RICHIE SAMBORA: &hellipNot caught up with itself yet. They haven’t figured out how to combat the piracy and also, you know, have a revenue stream for all the downloading and stuff that’s going on. It just hasn’t happened. So, I think it’s going to have to really bottom out before it gets better. Because the egotists- the egos of the CEOs and the business model has to break before it’s gonna get fixed.
MIKE ARMSTRONG: You can read more about Sambora in Michael Klein’s column in the Sunday Inquirer.
It’s time once again for our deal of the week. Inquirer reporter Joe DiStefano tells us about a Philadelphia banker’s new venture.
JOE DISTEFANO: The deal of the week is an agreement between Jay Sidhu and some other major players to start a new $150 million company up the road in Reading. Who is Jay Sidhu? What’s the company? Sidhu is a big name in Philadelphia finance. He built Sovereign Bank into the biggest bank in eastern Pennsylvania before he was forced out in a shareholder rebellion two years ago. The company is Sidhu Special Purpose Capital Corporation. What’s it gonna do? Officially that’s a secret, but I think we can figure it out. Sidhu is putting his old Sovereign Bank team back together. It’s probably safe to guess he’s going to start buying shares of&hellipyou got it: local banks.
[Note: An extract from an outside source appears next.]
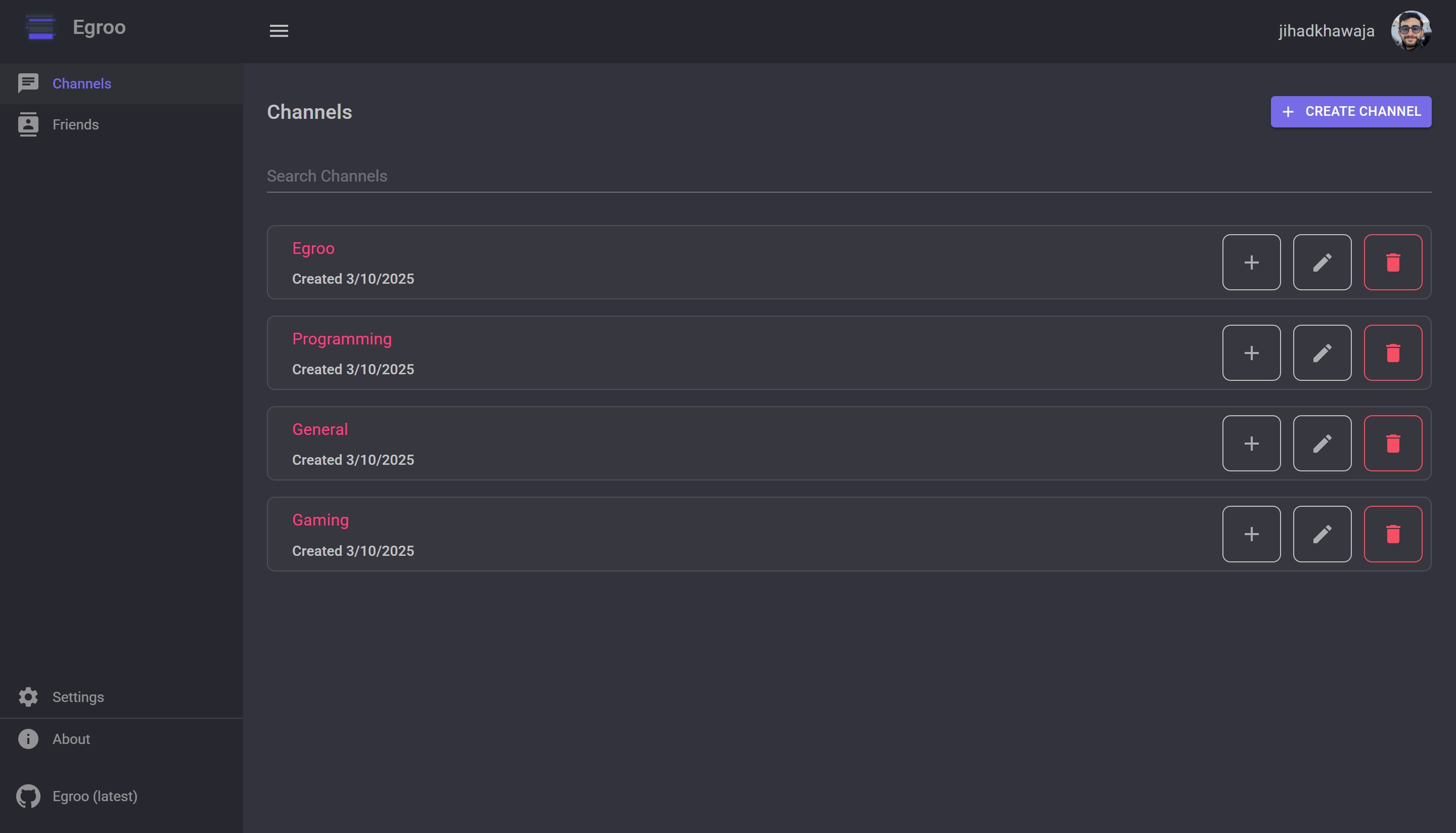Viewport: 1456px width, 833px height.
Task: Open Channels in the sidebar
Action: pyautogui.click(x=82, y=83)
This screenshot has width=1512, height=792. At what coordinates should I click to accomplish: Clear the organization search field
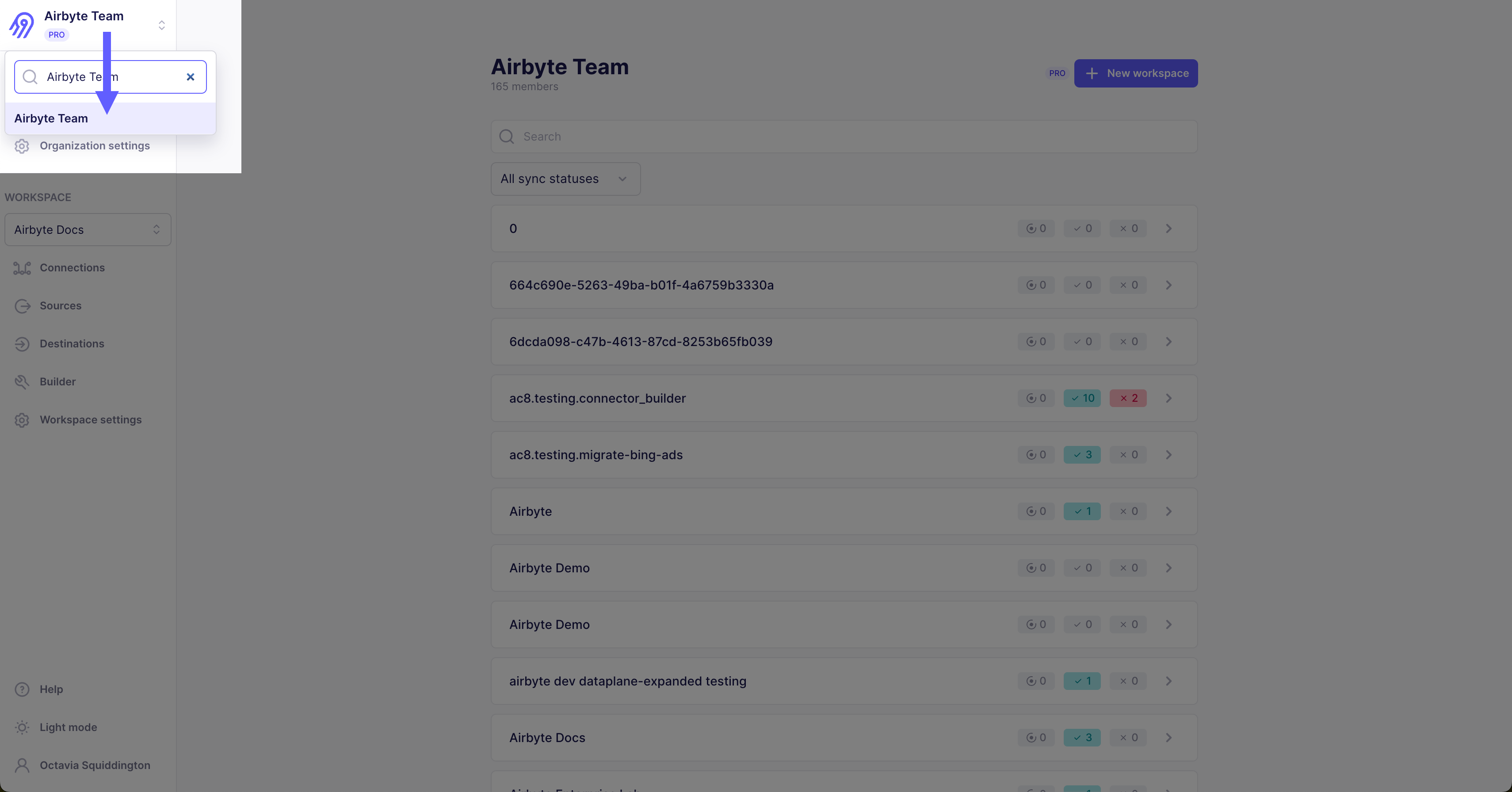(x=190, y=77)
Sure, bank shares are going down the tubes. These guys have seen that cycle before. They know the time to buy the best bargains is when everyone else has given up and all they have to do is figure out when that will be.
MIKE ARMSTRONG: Thanks, Joe. That’s it for today. Tomorrow: is there a condo glut in Philadelphia? We interviewed condo king Alan Domb and you may be surprised at his answer. At the Inquirer, I’m Mike Armstrong for Philadelphia Business Today.